WHAT IS REQUIRED —
In the copy, keep every word of the data below and none of its pictures.

MATERIAL TO PROCESS —
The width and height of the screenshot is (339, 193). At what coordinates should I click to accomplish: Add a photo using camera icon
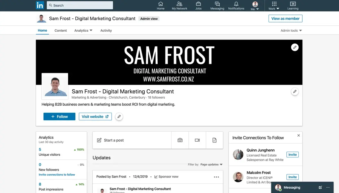pyautogui.click(x=180, y=140)
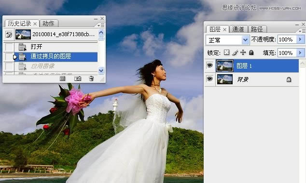Image resolution: width=306 pixels, height=183 pixels.
Task: Click the lock image pixels brush icon
Action: [x=235, y=52]
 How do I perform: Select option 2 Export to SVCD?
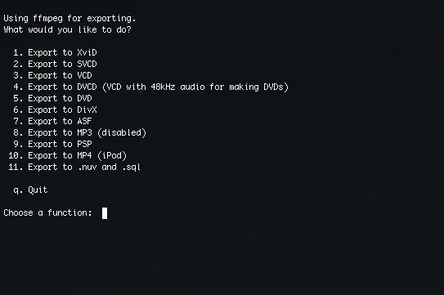56,64
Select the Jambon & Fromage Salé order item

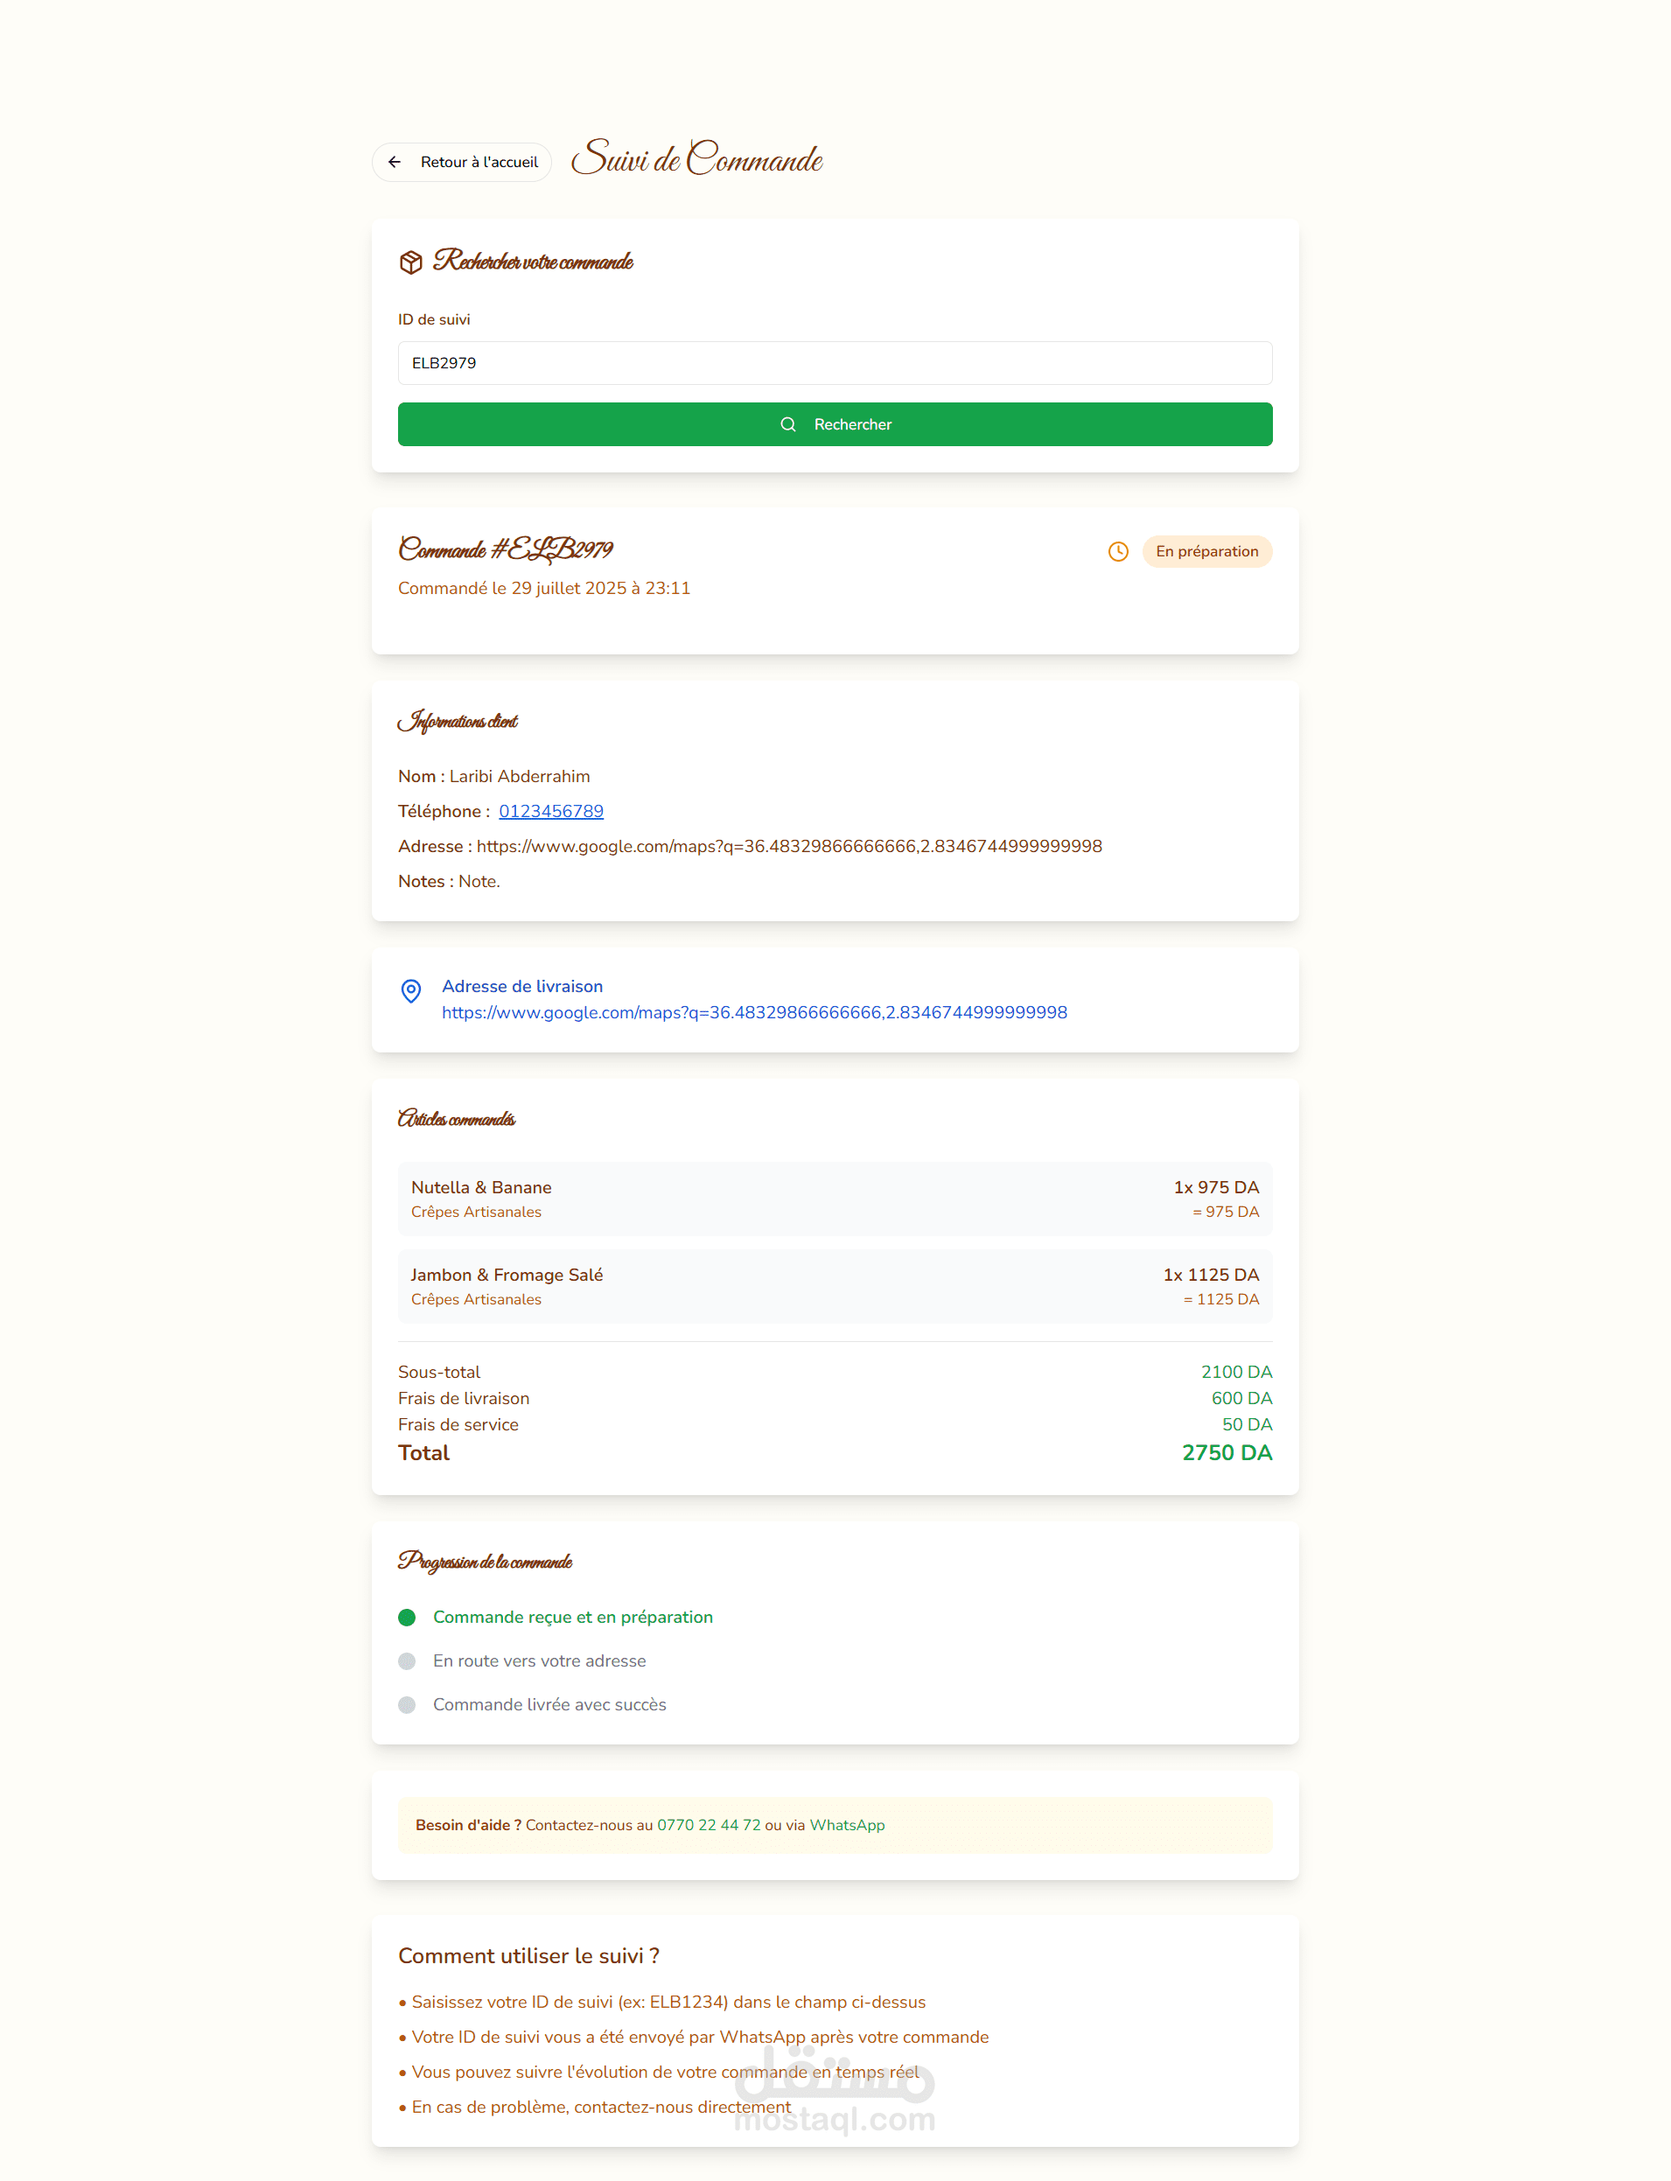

FINAL ANSWER —
The width and height of the screenshot is (339, 193). At what coordinates should I click to accomplish: Add a photo using camera icon
pyautogui.click(x=180, y=140)
Image resolution: width=306 pixels, height=183 pixels.
Task: Click the lock image pixels brush icon
Action: [x=235, y=52]
 How do I perform: Select option 2 Export to SVCD?
56,64
Select the Jambon & Fromage Salé order item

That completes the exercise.